The interface has two methods. One responsible for starting the Server, and another which can be used to check whether or not another server is alive, based on a given set of server port connections.

The sbt launcher can now also support launching servers, via the following pseudocode:

def launchServer(config: ServerConfiguration): Unit = {
  val oldOut = System.out
  System.setErr(getErr(config))
  System.setOut(getOut(config))
  val uri = runServer(config)
  oldOut.println(uri)
  // Let this thread die, server thread will continue running.
}

This is done via a new configuration similar to AppConfiguration, only with an additional values. E.g. here's a possibly launch configuration for the sbt server:

[scala]
  version: auto

[server]
  org: org.scala-sbt
  name: sbt
  version: ${sbt.version-read(sbt.version)[${{sbt.version}}]}
  class: sbt.xServer
  components: xsbti,extra
  cross-versioned: false
  resources: ${sbt.extraClasspath-}
  lock: ${cwd}/.sbtserver/active.properties

[repositories]
  local
  maven-central

[boot]
  directory: ${sbt.boot.directory-${sbt.global.base-${user.home}/.sbt}/boot/}

[ivy]
  ivy-home: ${sbt.ivy.home-${user.home}/.ivy2/}
  checksums: ${sbt.checksums-sha1,md5}
  override-build-repos: ${sbt.override.build.repos-false}
  repository-config: ${sbt.repository.config-${sbt.global.base-${user.home}/.sbt}/repositories}

The only new features in the above launch configuration are:

  1. using [server] rather than [app] to inform the launcher which interface to expect.
  2. An additional lock attribute that specifies where the service-locator can find this servers lock file.

*Data*
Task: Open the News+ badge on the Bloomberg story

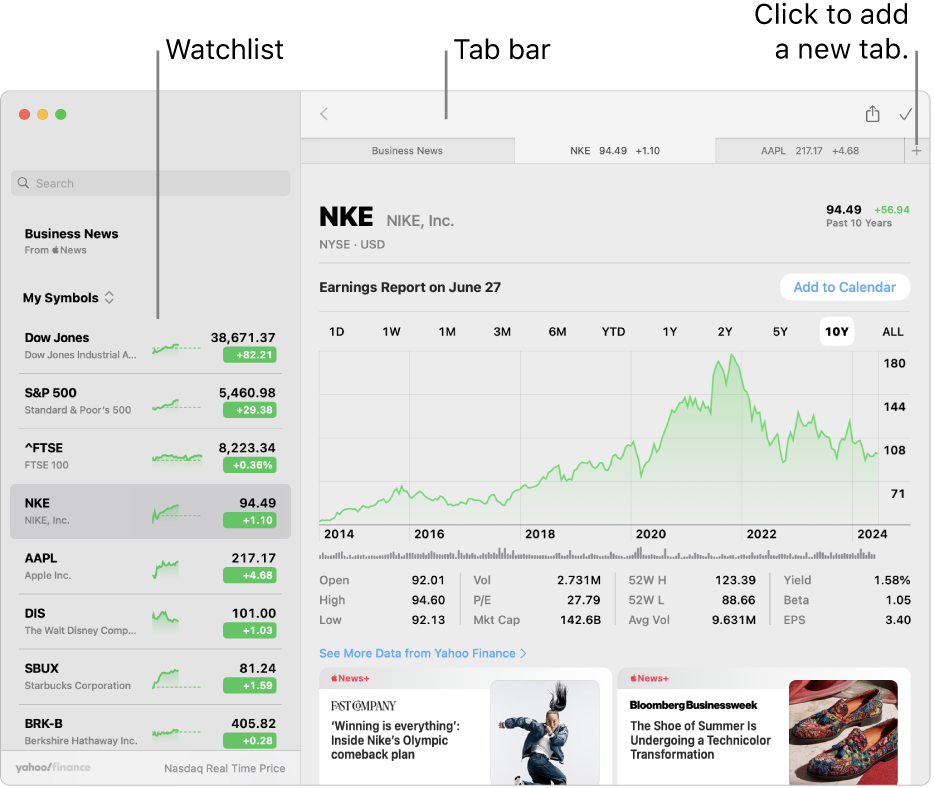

*Complete the following*
[a] Answer these from the sbt launcher text:
(i) How many methods does the interface have?
(ii) What value does the [server] section give for the class attribute?
(iii) Which repositories are listed under [repositories]?
[b] Return the part of the sbt launcher text that opens with the words containing "The sbt launcher" and closes with "will continue running.".
[c] According to the sbt launcher text, why does the launch configuration use [server] instead of [app]? Answer in one to three sentences.

*Answer set*
[a]
(i) Two.
(ii) sbt.xServer
(iii) local and maven-central

[b]
The sbt launcher can now also support launching servers, via the following pseudocode:

def launchServer(config: ServerConfiguration): Unit = {
  val oldOut = System.out
  System.setErr(getErr(config))
  System.setOut(getOut(config))
  val uri = runServer(config)
  oldOut.println(uri)
  // Let this thread die, server thread will continue running.

[c] The [server] section tells the launcher which interface to expect.